The ultra high-speed fiber-to-the-home connections will provide Internet access at 100 times faster than typical broadband services, the company said. Fiber transmits light over fiber-optic cable — a strand of glass as thin as a hair — to send and receive data. It is far faster than electric signals sent over metal wires.
Palo Alto officials and technophiles aggressively wooed Google, creating a video and deluging the company with e-mail in support of bringing fiber to Palo Alto. The city sent a letter to the company last month seeking to further define its history and connections with Google in a last-ditch bid for the project.
But in the end, less tech-connected Kansas City won out.
"We were absolutely blown away by the leadership — the mayor, the city staff, the utilities as well," Google General Manager Kevin Lo said in a YouTube video.
A company spokesperson did not elaborate on the reasons the Midwest city was chosen or where Palo Alto ranked in the contest, but Kansas City Mayor Joe Reardon said in a press release that "the wonderful diversity of our community, neighborhoods and industry make Kansas City, Kansas a microcosm for the rest of the country.
In selecting a city, the goal was to find a location where Google could build efficiently, make an impact on the community and develop relationships with local government and community organizations, the company stated in its blog.
The Kansas City project will be the first of a handful of cities to receive Google fiber, the company spokesperson said.

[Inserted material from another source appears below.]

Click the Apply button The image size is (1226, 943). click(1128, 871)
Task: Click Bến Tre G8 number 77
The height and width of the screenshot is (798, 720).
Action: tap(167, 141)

"We want to thank Palo Alto and the hundreds of other cities across the country that expressed interest in our project. This was a tough decision, and we want everyone to know we carefully considered every application. We'll be looking closely at ways to bring ultra high-speeds to other cities across the country," she said.

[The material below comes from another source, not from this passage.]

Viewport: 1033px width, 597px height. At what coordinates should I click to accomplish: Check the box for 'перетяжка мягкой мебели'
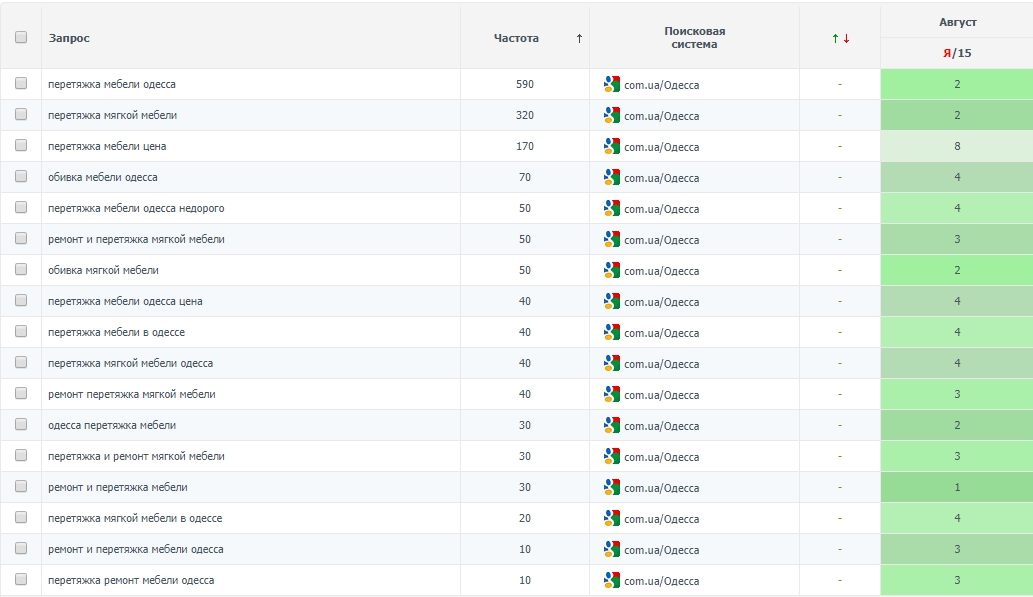click(x=21, y=115)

Palo Alto City Manager James Keene said he congratulates Kansas City.
"To bring fiber to the heartland of the country, I appreciate the symbolism," he said.
"We hold out hope again in the next phase that Google will be thinking about us. We look forward to the opportunity in the next wave" of city selections, he said.
Palo Alto has been working on a high-speed Internet project for nearly 15 years but has not yet been able to garner the funding for its "Fiber to the Premise" (formerly "Fiber to the Home") project.
Funding through a consortium of telecommunications companies collapsed in 2009 after one of the partners dropped out and the city was asked to contribute between $3 million and $5 million per year for the network. City officials decided not to fund it. City Council members have called for little or no expenditure from the city's general fund for the fiber project.
In July 2009, the city considered trying to get $8.8 million in federal-stimulus money, but that plan fell through when funding guidelines restricted the money to Internet-deprived communities.
City officials had hoped a Google fiber-to-the-home project announced last fall for Stanford University would make fiber to Palo Alto the next logical step.
Google announced it would install the fiber network to about 850 on-campus faculty residences. Palo Alto is currently working with Stanford to become the fiber-optic carrier for the project, Josh Wallace, account representative for the city's fiber service, said Wednesday.
In the next two months, the city expects to receive results from two studies evaluating the potential market for a municipal fiber system and to attract private investment dollars.
The city submitted a proposal last week to the Palo Alto Unified School District, seeking to become its fiber-optic Internet carrier, Wallace said.
Google was briefly located in Palo Alto in 1999 and many company executives call Palo Alto home.